Row over CIL fuel supply to power sector may end

Submitted by Gagandeep Singh... on Wed, 04/03/2009 - 6:19pm

Row over CIL fuel supply to power sector may end

BL quoted Mr PS Bhattacharya chairman of coal India Limited as saying that the row over the proposed fuel supply agreement between Coal India Ltd and the power sector of the country led by NTPC may finally be resolved.

Mr Bhattacharya said that in a recent meeting with Coal India, Mr Jairam Ramesh the Union Power Minister had agreed to set actual supply quantity by CIL to existing power plants as the benchmark for the fuel signing agreement.

According to Mr Bhattacharya, the Power Minister agreed to CIL’s proposal to set the trigger or the minimum guaranteed supply or off-take quantities at 90% of the actual supplies made in 2007-08. Violation of the minimum guaranteed supply or off-take level will attract penalties on either the producer or the consumer.
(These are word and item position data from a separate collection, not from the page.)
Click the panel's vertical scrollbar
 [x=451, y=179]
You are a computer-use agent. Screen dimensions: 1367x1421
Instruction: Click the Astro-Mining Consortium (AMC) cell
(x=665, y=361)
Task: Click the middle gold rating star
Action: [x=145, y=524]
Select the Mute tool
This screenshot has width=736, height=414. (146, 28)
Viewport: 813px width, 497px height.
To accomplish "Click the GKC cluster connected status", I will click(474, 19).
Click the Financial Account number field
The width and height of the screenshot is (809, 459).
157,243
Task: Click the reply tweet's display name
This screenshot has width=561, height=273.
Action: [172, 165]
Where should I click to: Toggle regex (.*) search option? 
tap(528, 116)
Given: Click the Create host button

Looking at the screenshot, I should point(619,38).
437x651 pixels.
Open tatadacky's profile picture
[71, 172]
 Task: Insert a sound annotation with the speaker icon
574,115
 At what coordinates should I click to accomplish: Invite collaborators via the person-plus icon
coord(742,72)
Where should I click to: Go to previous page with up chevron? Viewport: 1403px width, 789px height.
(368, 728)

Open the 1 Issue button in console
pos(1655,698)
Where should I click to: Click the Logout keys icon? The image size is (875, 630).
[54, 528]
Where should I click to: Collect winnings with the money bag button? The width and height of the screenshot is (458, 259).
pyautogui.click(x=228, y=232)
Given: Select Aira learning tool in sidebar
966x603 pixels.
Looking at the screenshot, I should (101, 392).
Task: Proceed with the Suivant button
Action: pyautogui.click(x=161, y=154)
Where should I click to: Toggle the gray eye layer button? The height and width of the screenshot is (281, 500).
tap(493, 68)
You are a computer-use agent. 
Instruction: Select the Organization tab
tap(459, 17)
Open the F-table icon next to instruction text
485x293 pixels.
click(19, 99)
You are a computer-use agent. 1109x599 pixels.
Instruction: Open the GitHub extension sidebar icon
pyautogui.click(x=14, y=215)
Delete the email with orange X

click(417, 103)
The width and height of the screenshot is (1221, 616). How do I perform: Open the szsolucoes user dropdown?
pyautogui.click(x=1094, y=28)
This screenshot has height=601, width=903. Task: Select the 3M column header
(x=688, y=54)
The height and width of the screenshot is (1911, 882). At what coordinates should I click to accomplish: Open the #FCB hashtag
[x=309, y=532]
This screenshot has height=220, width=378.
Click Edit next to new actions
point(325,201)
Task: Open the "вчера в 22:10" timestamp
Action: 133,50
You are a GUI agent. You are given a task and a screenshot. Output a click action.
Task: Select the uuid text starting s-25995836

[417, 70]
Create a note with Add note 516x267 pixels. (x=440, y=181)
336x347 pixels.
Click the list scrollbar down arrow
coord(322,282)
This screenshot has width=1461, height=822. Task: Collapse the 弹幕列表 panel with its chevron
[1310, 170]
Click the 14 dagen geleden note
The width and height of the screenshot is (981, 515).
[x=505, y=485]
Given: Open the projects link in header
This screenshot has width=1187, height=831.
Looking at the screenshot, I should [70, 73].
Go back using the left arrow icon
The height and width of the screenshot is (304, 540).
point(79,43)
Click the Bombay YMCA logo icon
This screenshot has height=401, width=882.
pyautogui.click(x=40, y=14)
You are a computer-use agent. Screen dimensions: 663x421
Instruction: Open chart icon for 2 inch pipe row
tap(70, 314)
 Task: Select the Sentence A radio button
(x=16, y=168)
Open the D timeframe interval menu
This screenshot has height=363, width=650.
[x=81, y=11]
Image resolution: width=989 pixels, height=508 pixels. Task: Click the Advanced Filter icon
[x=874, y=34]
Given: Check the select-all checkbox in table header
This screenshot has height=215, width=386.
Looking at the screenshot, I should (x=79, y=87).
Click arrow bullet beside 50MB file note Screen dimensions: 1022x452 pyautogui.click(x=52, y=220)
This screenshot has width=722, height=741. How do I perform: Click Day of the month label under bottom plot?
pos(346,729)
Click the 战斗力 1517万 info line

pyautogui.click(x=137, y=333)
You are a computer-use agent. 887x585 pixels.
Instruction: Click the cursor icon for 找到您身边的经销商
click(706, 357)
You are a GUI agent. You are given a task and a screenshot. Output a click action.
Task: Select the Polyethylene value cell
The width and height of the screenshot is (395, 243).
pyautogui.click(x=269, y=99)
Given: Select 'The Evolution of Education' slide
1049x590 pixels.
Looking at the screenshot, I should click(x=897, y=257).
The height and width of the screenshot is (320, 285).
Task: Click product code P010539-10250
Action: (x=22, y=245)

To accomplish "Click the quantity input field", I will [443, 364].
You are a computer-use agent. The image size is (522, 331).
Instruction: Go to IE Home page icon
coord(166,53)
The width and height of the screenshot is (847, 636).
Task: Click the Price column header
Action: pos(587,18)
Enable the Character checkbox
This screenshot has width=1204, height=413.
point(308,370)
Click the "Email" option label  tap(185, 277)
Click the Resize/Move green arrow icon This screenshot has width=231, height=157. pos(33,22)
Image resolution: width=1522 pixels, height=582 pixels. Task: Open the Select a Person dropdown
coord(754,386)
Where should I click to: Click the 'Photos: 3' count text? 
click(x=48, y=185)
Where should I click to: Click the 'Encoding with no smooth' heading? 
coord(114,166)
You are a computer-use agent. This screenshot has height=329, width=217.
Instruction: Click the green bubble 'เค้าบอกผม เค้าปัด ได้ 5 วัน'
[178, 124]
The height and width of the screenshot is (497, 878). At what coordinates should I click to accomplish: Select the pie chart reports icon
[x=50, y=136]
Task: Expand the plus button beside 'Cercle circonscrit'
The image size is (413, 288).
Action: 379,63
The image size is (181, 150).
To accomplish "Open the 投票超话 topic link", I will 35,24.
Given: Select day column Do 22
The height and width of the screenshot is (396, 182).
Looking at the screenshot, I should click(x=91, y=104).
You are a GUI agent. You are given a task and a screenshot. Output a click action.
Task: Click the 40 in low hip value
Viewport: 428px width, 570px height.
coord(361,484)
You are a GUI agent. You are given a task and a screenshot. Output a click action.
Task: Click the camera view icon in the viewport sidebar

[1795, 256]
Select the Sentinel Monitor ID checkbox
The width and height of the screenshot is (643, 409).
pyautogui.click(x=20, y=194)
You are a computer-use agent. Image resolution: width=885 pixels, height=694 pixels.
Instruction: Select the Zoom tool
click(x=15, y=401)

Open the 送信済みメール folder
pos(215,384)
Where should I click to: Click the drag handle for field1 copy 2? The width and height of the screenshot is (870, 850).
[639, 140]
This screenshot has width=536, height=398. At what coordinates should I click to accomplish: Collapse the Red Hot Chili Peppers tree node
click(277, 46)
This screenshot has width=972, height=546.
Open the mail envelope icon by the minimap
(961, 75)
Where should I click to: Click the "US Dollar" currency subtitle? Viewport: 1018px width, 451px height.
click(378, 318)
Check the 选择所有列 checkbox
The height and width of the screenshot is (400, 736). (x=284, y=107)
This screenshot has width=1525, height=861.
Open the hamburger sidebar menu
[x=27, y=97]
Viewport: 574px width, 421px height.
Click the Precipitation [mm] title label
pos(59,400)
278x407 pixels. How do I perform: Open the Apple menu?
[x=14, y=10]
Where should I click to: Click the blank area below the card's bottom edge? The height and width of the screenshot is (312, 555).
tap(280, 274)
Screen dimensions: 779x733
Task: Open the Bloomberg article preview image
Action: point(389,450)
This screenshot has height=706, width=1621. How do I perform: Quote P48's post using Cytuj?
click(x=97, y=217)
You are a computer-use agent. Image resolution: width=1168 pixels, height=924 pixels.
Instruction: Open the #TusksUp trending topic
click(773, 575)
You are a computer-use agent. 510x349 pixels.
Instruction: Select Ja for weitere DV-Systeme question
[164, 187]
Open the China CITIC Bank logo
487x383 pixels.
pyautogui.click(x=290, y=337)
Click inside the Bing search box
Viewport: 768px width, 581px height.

The Power Ministry said that the tenure of the agreement may be reduced from the originally proposed 20 years to a 5 year period.

Mr Bhattacharya said that in a recent communication, the Union Power Ministry added that the State power utilities, including NTPC, enter into the FSA with CIL on the following lines, adding that the coal major has approached NTPC with a draft agreement incorporating the changes as suggested by Mr Ramesh.

However, NTPC has approximately 24,000 MW thermal power capacity and procures over 100 million tonne of raw and beneficiated coal from CIL. Overall the company contributes approximately 37% of CIL’s total sales of thermal coal to power utilities.
According to the New Coal Distribution Policy, CIL was supposed to replace the linkages by firm supply agreements with all buyers by June 30th 2008. It initially proposed to set the trigger for the existing power plants at 60% of the targeted supplies as set out in the Annual Action Plan for the respective year.

However, the proposal was opposed by power utilities. NTPC, being the single largest consumer had asked CIL to set the trigger at 90 per cent level for existing power plants. The coal major, however, contested the power sector’s demand.

The row has forced CIL to extend the deadline repeatedly and till date the company could enter into only 5 such agreements with State utilities of Karnataka, Gujarat and Andhra Pradesh.

Mr Bhattacharya said that “If the power sector now agrees to the Power Ministry’s formula to set the benchmark quantity at the 2007-08 level, we can comfortably set the trigger at 90%.”